Des sources bien informées révèlent que le chef du gouvernement et secrétaire général du PJD, Saâd-Eddine El Othmani, a rompu définitivement avec Abdelilah Benkirane. Il a ainsi cessé de contacter son prédécesseur pour lui demander son avis sur certaines affaires, comme il avait pris l’habitude de le faire. El Othmani s’est senti fortement humilié après la fameuse sortie de Benkirane qui a coupé le cordon de l’amitié entre les deux hommes.
Le quotidien Al Akhbar rapporte, dans son édition du mercredi 1er mai, que le chef de l’Exécutif a cessé d'assister, depuis quelque temps, à toute activité à laquelle participe son prédécesseur, afin d’éviter toute situation embarrassante, telle celle qui a eu lieu lors de la séance d’ouverture du dernier congrès du MUR, quand El Othmani a refusé de serrer la main à Benkirane. Il faut avouer que ce dernier a sorti l’artillerie lourde pour tirer à bout portant sur son successeur, après l’adoption de la loi-cadre sur l’enseignement par les groupes parlementaires. Il a même proféré des propos incendiaires à l’encontre de son «frère» en évoquant le déshonneur, la trahison et la collaboration avec le colonisateur. L’ex-patron du PJD ne décolère pas et appelle à l’insurrection: «J’appelle les parlementaires du PJD dans les deux Chambres et les militants à voter contre cette loi, quitte à faire tomber le gouvernement dirigé par Saâd-Eddine El Othmani». Et pour bien clarifier l’objet de sa sortie fracassante, il appelle tout bonnement El Othmani à «démissionner et à dissoudre le Parlement au lieu d’assumer le déshonneur de la francisation de l’enseignement après que les Istiqlaliens ont eu l’honneur de l’arabiser».

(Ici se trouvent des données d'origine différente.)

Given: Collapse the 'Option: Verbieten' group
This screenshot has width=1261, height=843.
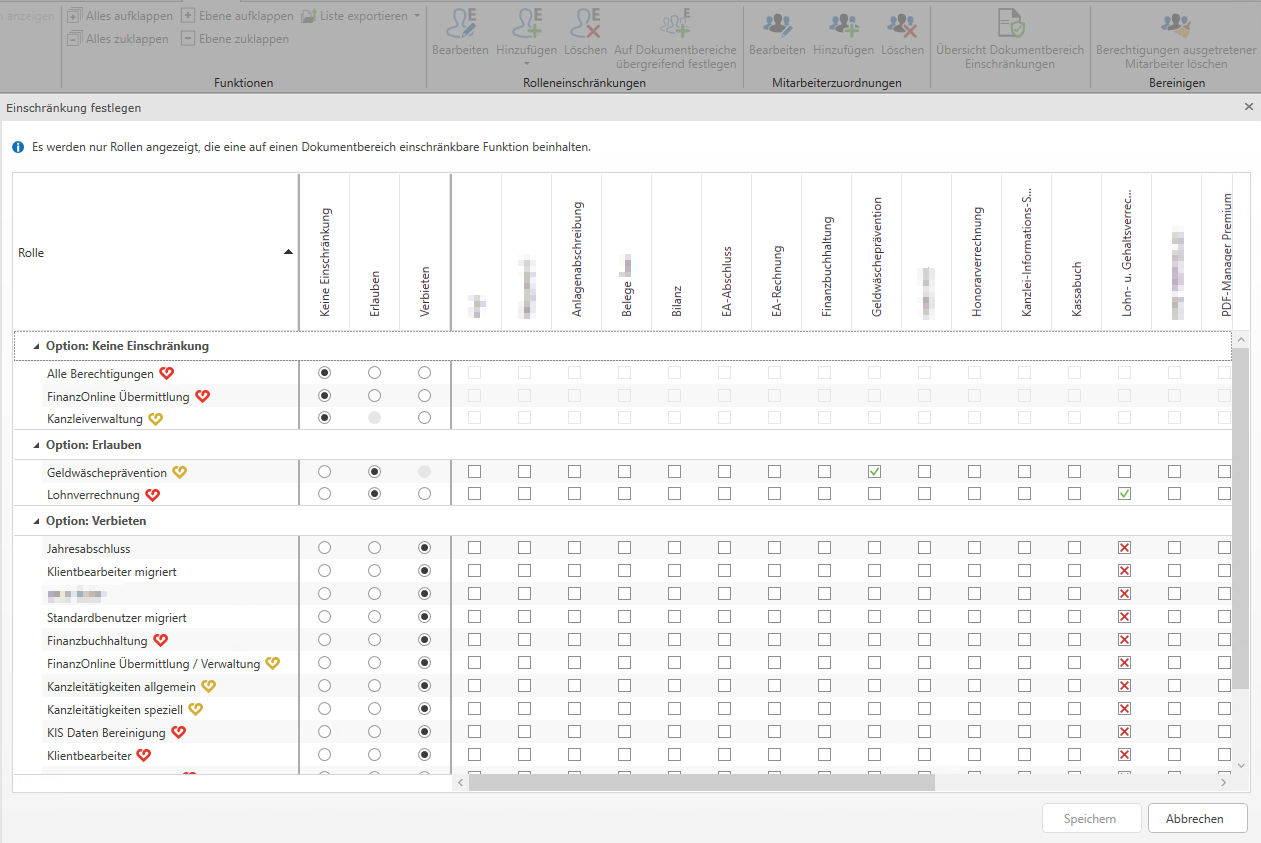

Il est clair que Benkirane n’arrive pas à digérer son limogeage et veut à tout prix demeurer le leader charismatique du PJD. Il est vrai aussi que Saâd-Eddine El Othmani, le psychiatre, n’a pas le même tempérament à la fois démagogue et je-m’en-foutiste de son prédécesseur. L’actuel chef du gouvernement préfère jouer la carte de l’apaisement et évite de débiter des propos guerriers. Mais il sait aussi décocher des flèches indirectes qui font mal: «Je travaille sous la responsabilité de Sa Majesté le roi. Je n’accepte pas que certains me dictent la manière dont je dois me comporter». Et d’ajouter: «Nous sommes conscients de la situation actuelle et nous comprenons les choses… Sa Majesté nous a toujours soutenus et je le dis du fond du cœur». Une petite pique qui va droit au cœur de Benkirane qui réitère toujours son attachement au roi Mohammed VI en répétant: «Je suis royaliste, plus royaliste que le roi». Un jeu d’équilibriste qui ne convainc plus personne depuis qu’il a appelé toutes les composantes du PJD à s’insurger contre des institutions comme le gouvernement et le Parlement.